Task details: Give again the stretch of the listing from the line that contains "will (x=1160, y=511)." through the line that contains "Click the file", switching "toolbar" to "ribbon" and leaving everything else unchanged.

Source data:

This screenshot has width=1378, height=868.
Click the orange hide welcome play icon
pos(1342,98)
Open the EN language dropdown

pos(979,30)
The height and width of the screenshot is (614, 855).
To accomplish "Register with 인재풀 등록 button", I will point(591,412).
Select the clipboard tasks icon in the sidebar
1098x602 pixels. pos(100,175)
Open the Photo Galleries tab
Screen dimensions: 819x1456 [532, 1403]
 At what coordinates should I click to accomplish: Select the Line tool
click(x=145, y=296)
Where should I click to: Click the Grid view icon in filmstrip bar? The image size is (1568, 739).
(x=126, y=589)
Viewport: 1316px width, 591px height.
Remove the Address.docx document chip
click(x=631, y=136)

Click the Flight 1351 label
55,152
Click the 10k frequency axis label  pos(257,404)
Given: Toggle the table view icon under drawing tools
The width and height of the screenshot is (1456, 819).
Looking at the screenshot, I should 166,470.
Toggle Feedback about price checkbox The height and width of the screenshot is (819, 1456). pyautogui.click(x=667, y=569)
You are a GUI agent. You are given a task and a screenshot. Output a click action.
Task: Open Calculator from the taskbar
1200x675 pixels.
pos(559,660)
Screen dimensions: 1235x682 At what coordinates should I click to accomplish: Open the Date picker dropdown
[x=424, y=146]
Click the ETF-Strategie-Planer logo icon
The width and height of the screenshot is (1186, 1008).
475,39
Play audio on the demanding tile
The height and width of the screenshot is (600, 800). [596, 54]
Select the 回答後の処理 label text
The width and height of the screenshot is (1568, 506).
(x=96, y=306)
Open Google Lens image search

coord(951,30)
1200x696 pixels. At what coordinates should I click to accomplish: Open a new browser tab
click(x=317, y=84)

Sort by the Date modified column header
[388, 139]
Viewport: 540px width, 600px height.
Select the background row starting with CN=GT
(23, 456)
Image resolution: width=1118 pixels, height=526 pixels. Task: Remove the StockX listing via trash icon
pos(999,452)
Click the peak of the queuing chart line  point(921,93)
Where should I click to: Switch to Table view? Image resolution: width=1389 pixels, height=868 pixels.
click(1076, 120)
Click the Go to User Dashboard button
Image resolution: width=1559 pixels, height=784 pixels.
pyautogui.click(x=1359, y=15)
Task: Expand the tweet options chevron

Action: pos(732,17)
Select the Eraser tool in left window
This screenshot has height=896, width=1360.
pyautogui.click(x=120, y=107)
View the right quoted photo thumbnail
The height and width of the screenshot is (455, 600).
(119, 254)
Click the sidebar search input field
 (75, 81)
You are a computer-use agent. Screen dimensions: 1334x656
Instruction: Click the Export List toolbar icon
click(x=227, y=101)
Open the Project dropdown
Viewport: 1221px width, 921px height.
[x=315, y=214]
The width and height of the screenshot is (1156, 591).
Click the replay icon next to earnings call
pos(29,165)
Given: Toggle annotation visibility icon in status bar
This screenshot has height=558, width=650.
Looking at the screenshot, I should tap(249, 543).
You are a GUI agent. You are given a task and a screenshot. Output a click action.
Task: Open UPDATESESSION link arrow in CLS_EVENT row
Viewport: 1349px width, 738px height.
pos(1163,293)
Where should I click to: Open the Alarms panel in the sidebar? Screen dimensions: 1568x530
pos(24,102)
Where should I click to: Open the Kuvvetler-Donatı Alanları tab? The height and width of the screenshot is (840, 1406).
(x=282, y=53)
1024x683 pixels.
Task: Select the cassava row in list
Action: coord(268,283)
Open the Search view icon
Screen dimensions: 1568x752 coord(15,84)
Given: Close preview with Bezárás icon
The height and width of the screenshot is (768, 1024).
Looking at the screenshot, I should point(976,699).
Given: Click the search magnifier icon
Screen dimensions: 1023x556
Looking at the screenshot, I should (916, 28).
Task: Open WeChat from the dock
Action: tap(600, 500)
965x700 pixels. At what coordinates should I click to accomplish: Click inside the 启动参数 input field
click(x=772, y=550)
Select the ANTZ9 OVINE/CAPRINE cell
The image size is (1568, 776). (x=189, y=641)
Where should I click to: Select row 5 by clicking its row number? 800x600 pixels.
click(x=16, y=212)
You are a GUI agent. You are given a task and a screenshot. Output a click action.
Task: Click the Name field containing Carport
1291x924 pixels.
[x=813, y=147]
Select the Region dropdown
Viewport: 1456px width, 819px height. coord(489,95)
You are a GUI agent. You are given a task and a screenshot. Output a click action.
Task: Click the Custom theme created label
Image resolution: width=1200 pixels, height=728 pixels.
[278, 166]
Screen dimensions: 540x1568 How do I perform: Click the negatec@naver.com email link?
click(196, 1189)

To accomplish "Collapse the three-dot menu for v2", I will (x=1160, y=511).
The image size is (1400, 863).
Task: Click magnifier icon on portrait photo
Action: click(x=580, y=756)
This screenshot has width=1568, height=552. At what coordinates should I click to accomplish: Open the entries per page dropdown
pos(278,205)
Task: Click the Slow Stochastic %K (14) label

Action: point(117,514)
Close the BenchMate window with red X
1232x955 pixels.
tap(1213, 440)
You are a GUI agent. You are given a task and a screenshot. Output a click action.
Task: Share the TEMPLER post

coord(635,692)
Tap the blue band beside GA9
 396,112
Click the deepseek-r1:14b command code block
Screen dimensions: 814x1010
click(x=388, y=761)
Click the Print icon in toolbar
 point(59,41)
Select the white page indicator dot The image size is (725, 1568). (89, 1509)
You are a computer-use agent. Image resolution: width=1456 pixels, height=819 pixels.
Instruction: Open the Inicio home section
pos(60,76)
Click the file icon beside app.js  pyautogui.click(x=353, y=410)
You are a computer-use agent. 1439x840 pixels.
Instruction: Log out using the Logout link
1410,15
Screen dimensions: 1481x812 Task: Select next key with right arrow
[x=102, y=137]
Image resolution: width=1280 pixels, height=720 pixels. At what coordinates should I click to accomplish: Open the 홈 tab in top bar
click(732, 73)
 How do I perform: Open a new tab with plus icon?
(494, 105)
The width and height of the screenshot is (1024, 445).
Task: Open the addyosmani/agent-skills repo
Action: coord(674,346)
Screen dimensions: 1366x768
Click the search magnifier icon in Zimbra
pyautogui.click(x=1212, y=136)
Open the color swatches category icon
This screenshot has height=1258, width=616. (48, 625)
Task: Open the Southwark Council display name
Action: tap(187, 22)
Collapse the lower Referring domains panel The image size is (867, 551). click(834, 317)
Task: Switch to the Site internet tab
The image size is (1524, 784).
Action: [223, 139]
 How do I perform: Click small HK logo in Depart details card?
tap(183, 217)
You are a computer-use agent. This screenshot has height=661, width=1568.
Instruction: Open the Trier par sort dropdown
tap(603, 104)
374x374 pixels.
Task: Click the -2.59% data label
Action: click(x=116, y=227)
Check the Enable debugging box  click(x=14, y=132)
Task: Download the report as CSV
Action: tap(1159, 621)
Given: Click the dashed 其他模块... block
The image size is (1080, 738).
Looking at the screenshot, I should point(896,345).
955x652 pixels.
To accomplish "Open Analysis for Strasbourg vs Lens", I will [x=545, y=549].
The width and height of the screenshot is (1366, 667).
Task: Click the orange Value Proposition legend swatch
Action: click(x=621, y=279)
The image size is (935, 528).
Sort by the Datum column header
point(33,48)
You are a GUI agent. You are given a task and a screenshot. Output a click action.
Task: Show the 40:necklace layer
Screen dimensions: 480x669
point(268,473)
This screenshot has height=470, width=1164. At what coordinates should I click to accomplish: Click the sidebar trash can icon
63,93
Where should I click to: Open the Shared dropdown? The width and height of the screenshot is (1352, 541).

Written reply:
To accomplish "Collapse the three-dot menu for v2", I will (x=1160, y=511).
The image size is (1400, 863).
Task: Click magnifier icon on portrait photo
Action: click(x=580, y=756)
This screenshot has width=1568, height=552. At what coordinates should I click to accomplish: Open the entries per page dropdown
pos(278,205)
Task: Click the Slow Stochastic %K (14) label

Action: point(117,514)
Close the BenchMate window with red X
1232x955 pixels.
tap(1213, 440)
You are a GUI agent. You are given a task and a screenshot. Output a click action.
Task: Share the TEMPLER post

coord(635,692)
Tap the blue band beside GA9
 396,112
Click the deepseek-r1:14b command code block
Screen dimensions: 814x1010
click(x=388, y=761)
Click the Print icon in ribbon
 point(59,41)
Select the white page indicator dot The image size is (725, 1568). (89, 1509)
You are a computer-use agent. Image resolution: width=1456 pixels, height=819 pixels.
Instruction: Open the Inicio home section
pos(60,76)
Click the file icon beside app.js  pyautogui.click(x=353, y=410)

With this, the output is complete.